Michael Russotto, Susan Lynskey Photo credit Chris Banks

Michael Russotto, Susan Lynskey
Photo credit Chris Banks

In 1930’s Russia, privacy was a luxury afforded to no one.  Suspicion and accusation were the business of the ‘The State’ and its bureaucracy was vast and unyielding.  In The Letters, playwright John W. Lowell thrusts us headlong into the underbelly of the Soviet political machine in a two-person drama that focuses on the machinations of that pursuit.

Anna is an editor in a department investigating famed Soviet composer Tchaikovsky for his homosexual lifestyle, a crime against the State.  His personal cache of letters to an unnamed man, have been confiscated, and her department of three has been tasked with investigating and censoring them for homophonous references.  In this Orwellian world of interrogator-and-accused all perceived ‘illegal’ activities threaten the business of the State and those who breached these anti-intellectual statutes were tortured into confession or sentenced to a life in a remote gulag or death.  It is a cautionary tale, one which calls to mind the evil regimes of the Spanish Inquisition and Nazi era.

The Director is the apparatchik on whose stringent edicts all investigations turn.  When Anna is summoned into his office, a single room in which the play is set, it is to frighten her into implicating her fellow editors by accusing them of concealing copies of the letters.  The explanation as to why she would defend their honor, is left to the audience’s imagination.

Anna Borisovna, a widow whose late husband, a cellist, was also in the Arts.  Because of that she is seen to be sympathetic to Tchaikovsky’s fate, and in turn the fate of her two colleagues, the young Josef and the elder Pavel.  Offering her an advancement, the Director alternately flatters, “No person likes their efforts to be ignored,” and threatens, “You are already a dupe,” he insinuates, suggesting she is covering for her fellow editors.  “Are you also a traitor?”

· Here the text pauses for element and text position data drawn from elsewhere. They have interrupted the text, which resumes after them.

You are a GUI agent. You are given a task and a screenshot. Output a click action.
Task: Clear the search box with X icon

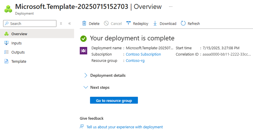point(61,23)
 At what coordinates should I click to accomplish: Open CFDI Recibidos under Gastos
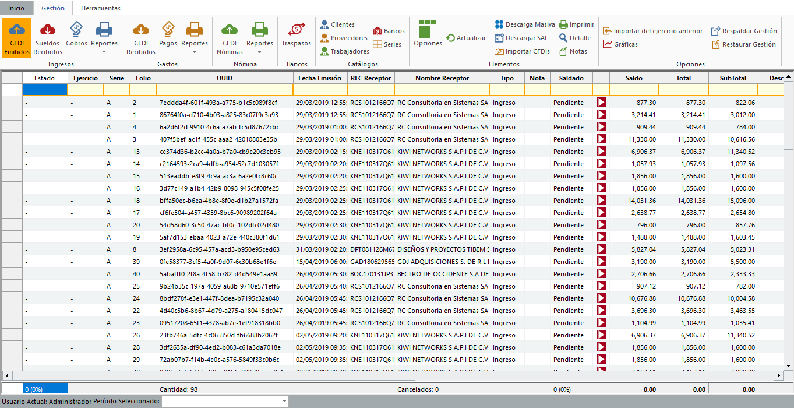[x=141, y=38]
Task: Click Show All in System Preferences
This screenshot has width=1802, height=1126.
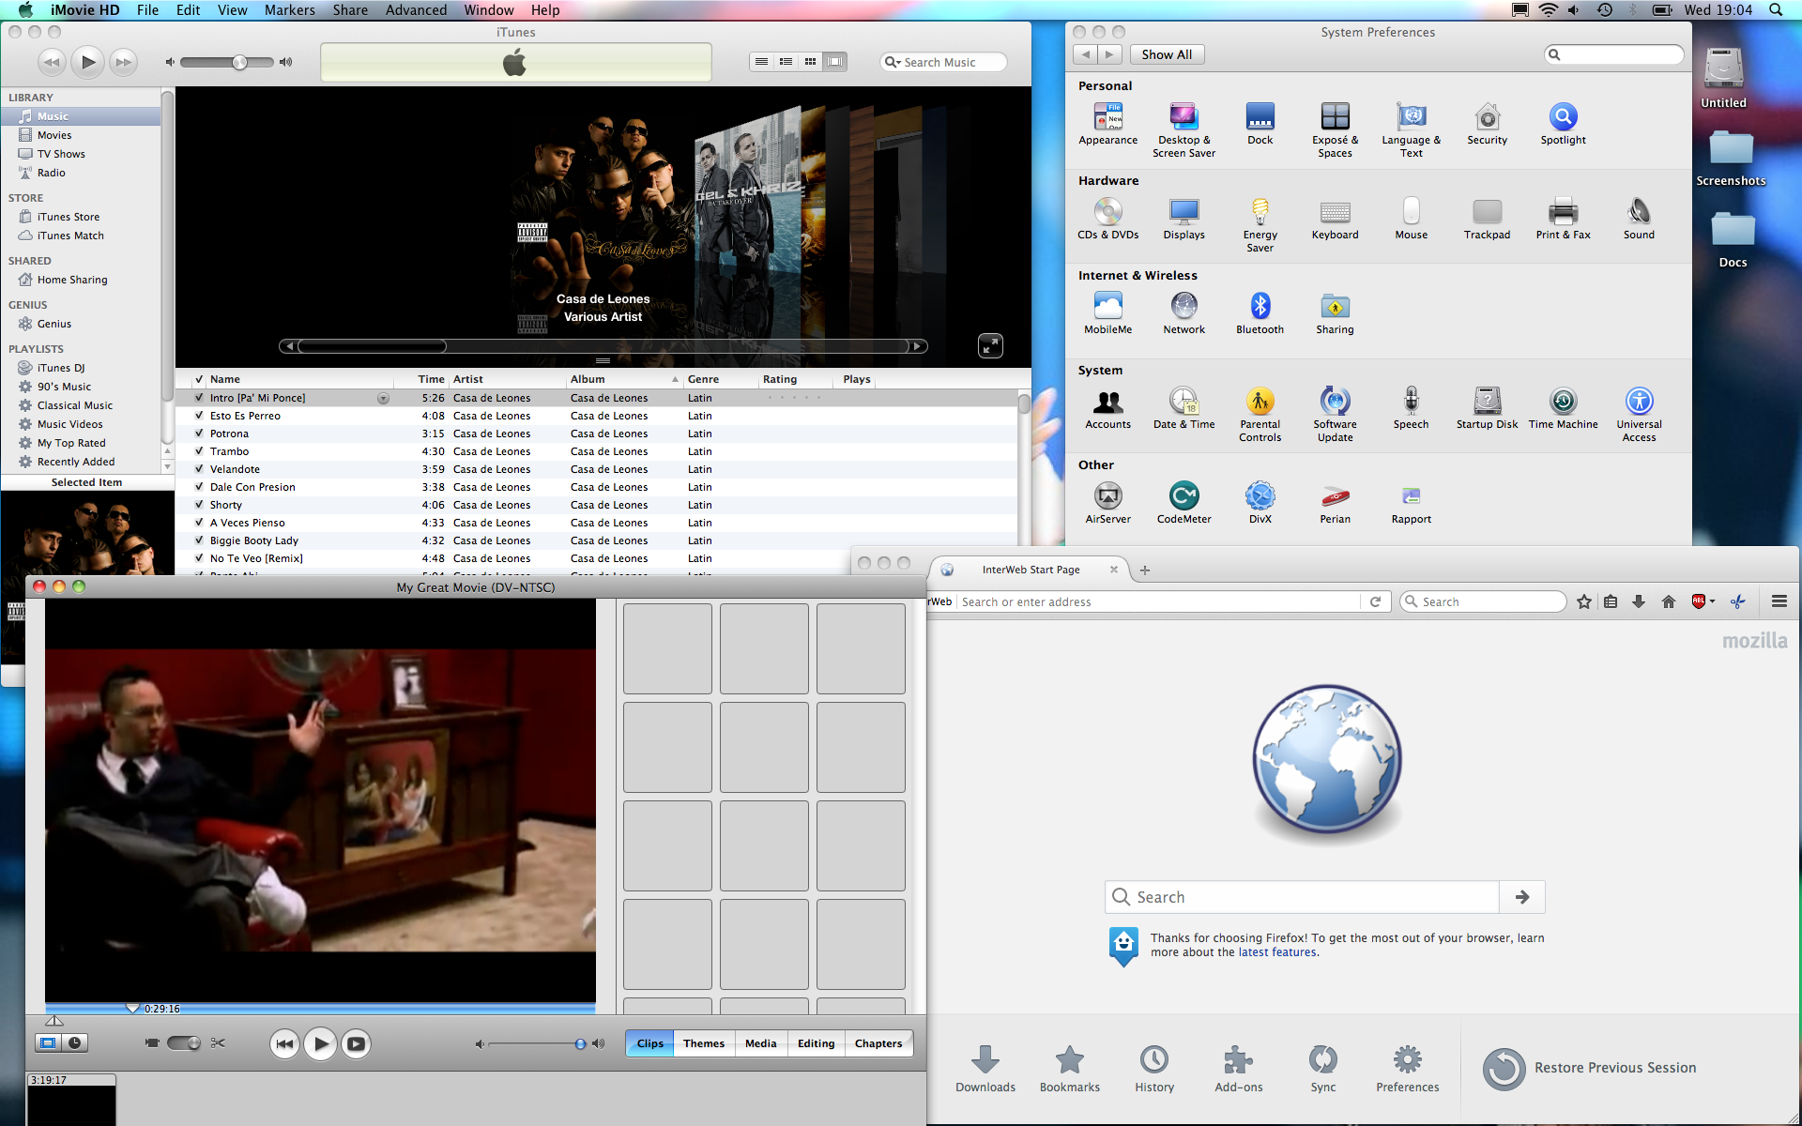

As his seemingly innocent conversation of feigned familiarity unfolds we soon realize he is bent on entrapping her into revealing the location of the letters and admitting a conspiracy among her associates.  But Anna catches on to the cat-and-mouse game and turns the tables on the Director.  “In this office Truth is an annoyance, an embarrassment,” she asserts, hoping to dissuade his diabolical methods.

Susan Lynskey -  Photo credit: Chris Banks

Susan Lynskey –
Photo credit: Chris Banks

Susan Lynsky, whom we adored most recently in MetroStage’s production of “Ghost-Writer” in a role that earned her a Helen Hayes Awards nomination, is the consummate actor.  Her ability to inhabit the spirit and gravitas of Anna is a master class in character divination and the reason she is so highly regarded in her craft.  To watch her is to appreciate her finely tuned technique of actualizing her character by slow turns.  Here we see her ability to turn on a dime from shrinking violet to pouncing cat, and make it believable – – in spades.

Michael Russotto Photo credit: Chris Banks

Michael Russotto
Photo credit: Chris Banks

Michael Russotto plays the pugnacious and arrogant Ministry Director.  He is the perfect counterpoint to Lynsky’s controlled unfolding of Anna.  He struts and poses, gesticulates wildly, and terrifies convincingly, taking full use of the whole stage to inform and establish his character.  A skill few actors ever do well.

Giorgos Tsappas present us with a spare set – – a desk and a smattering of chairs – – all the better to focus on the performers.  Stage lighting, reminiscent of a 1930’s movie, is masterfully designed by Alexander Keen.

Taut, crisp and politically charged, it is highly recommended.